The internet occasionally throws up gems and The Wax Paper is one of them. I stumbled on its call for submissions through the highly useful (and free) online resource The Review Review (firstname.lastname@example.org)
Published as a quarterly broadsheet in Brooklyn and distributed in New York, Chicago and Mankato, The Wax Paper has all the bluff of newspapers before they shrank into tabloids. Eight arm-stretching pages is enough to keep you reading happily for more than an hour.
So I’m delighted, they accepted two of my short plays for publication in Volume Two (Issue One) alongside some powerful short stories, arresting photography and excellent poems.
Poets may have a hard time getting published, but playwrights are competing for even fewer print opportunities.
Double bravo therefore to The Wax Paper for giving over an entire page to my two dramas. Lost Property has been performed a number of times, most recently at The Lost Theatre’s Five Minute Play Festival (see photo to the right with actors David Bevan and Maria Askew).
Bathroom Secrets is a 10 minute play, most recently performed at Unheard, a Festival run by Goblin Baby Theatre Co. at The Bread & Roses Theatre in Clapham.
On the left you can see actors Susan Hodgetts and Mark Lisseman in full flow as a married couple who can’t communicate.
Both plays are available to read on my website: www.bookerplays.co.uk
This issue of The Wax Paper contains poetry by the flamboyantly named Richard King Perkins II, Holly Wren Spaulding, Charles Rafferty, Robbie Gamble, Talal Alyan, Jennie Greensfelder and George Eklund.
Two of the short stories are absolutely knock out: The Gods by Melissa Knox is a fascinating critique of a life under Freudian analysis. The Second to Last Supper by Sabrina Harris, is a brilliantly satirical attack on capital punishment using the absurd (and I believe legally correct) premise that a United States prisoner cannot be executed unless they have been given their last meal request in full.
“The first priority of The Wax Paper is to expand our understanding of the people we share the world with,” says Editor Hans Hetrick. “Pieces will be selected on their ability to illuminate the humanity and significance of the subjects that inhabit the work – work that required patient observation, remained steadfast in its empathy and displayed genuine vitality.”

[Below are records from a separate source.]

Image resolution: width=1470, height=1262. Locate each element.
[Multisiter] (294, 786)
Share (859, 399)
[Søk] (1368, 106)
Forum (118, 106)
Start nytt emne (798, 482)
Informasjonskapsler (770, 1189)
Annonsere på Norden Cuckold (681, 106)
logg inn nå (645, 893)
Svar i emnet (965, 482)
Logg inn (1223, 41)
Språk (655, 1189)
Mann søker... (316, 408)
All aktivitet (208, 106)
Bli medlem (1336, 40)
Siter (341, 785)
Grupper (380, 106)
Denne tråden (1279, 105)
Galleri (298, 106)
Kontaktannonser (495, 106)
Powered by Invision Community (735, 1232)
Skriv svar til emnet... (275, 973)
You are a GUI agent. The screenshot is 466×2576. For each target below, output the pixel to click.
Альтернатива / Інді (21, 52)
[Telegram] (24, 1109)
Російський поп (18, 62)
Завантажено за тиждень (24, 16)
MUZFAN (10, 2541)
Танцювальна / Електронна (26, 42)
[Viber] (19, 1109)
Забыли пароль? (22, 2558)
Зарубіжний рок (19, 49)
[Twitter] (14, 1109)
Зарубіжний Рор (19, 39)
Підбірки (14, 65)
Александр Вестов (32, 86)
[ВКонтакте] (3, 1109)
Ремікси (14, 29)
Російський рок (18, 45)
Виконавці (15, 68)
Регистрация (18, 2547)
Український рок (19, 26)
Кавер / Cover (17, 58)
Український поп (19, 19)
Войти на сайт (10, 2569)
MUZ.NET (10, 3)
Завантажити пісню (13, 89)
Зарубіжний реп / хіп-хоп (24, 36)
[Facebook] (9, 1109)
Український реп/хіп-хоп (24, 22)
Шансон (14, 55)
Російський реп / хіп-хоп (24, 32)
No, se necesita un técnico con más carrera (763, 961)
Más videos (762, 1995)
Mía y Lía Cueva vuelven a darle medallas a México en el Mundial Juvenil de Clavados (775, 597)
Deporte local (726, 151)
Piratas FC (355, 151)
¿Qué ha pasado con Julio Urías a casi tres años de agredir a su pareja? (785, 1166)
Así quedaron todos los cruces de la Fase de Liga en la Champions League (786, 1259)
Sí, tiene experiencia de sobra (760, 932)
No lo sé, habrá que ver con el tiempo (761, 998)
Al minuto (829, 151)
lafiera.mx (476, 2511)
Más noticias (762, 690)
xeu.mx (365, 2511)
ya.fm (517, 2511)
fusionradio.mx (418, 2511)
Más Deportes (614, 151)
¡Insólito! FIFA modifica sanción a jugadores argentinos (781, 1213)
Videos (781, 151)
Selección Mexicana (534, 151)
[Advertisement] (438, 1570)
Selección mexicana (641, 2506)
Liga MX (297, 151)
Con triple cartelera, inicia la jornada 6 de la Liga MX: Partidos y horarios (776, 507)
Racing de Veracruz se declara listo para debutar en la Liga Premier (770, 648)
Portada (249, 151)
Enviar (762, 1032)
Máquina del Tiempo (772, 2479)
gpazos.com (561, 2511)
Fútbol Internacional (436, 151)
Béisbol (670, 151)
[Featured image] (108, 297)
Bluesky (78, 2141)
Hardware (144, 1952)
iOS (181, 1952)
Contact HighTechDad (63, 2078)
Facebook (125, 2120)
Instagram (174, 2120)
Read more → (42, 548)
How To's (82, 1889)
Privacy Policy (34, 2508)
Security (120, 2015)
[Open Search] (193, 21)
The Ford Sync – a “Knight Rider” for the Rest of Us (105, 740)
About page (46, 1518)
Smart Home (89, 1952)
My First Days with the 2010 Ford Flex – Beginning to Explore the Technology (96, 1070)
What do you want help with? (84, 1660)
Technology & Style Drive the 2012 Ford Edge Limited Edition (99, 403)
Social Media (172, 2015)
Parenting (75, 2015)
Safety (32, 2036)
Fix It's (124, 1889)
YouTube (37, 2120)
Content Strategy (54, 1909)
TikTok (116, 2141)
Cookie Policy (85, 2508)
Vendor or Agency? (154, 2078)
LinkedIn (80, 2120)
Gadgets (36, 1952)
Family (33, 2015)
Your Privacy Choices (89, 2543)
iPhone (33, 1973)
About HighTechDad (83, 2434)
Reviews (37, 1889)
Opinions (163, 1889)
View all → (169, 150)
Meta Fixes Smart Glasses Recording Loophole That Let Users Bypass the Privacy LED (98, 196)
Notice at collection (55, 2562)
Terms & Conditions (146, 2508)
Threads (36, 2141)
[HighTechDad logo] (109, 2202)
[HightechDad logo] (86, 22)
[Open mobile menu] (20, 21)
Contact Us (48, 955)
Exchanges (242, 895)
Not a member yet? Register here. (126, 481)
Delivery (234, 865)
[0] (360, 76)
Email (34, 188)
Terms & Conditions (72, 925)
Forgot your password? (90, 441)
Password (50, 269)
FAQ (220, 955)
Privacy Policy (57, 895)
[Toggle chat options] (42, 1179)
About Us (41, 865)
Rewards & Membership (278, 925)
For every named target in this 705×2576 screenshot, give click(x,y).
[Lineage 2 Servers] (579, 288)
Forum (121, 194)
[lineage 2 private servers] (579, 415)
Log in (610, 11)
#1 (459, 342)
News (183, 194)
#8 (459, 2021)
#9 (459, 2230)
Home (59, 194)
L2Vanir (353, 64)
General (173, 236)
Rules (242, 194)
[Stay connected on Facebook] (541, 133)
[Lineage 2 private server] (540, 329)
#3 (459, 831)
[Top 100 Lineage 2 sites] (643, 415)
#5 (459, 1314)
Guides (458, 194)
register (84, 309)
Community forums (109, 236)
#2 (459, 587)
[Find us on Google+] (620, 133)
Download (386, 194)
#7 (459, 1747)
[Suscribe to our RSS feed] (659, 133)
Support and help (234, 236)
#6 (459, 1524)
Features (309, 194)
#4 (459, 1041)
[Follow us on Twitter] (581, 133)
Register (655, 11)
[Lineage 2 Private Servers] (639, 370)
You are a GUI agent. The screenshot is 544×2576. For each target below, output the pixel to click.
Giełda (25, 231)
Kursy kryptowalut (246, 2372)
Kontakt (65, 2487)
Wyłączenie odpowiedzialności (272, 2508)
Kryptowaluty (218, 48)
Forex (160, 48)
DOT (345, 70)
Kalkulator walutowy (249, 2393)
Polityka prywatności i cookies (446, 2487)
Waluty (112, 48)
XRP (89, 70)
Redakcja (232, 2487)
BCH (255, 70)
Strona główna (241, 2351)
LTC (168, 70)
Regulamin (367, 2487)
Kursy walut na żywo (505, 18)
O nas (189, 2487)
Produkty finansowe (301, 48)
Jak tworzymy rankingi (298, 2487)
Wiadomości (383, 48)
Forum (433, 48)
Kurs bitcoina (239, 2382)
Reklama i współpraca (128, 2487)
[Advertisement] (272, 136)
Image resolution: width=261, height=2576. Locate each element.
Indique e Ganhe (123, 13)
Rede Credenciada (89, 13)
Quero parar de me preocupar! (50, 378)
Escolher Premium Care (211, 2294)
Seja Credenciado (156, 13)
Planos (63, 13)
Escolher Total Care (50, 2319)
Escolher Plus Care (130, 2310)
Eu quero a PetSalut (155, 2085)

If you have poems, short stories, drama, collected conversations, photographs or artwork you think might belong within these lovely pages, please visit: www.thewaxpaper.com/submissions or email Hans Hetrick at email@example.com
Just wanted to thank you for praising “The Gods,” my piece on the Freudian cult to which my family subscribed–it’s actually memoir, not a story, and part of a memoir I’m trying to market. I seem to have no real platform (expert on parental estrangement? Wrote some psychoanalytic books?) and would love advice, since I can’t see myself inventing the kind of platform agents seem to want. I do feel I can write well. Have queried some 30-odd agents and gotten a few friendly rejections. I also don’t live in the U.S, apparently another problem. Posting under my blog name, The Critical Mom.
Dear Melissa, I’m not a prose writer and can’t really offer much advice on finding a platform for memoir, other than please do find one, as it really deserves to be read! You could always consider self-publishing and marketing it yourself. That might get you noticed by a publisher. Or consider issuing it as serialised blog. Good luck, whichever way you jump.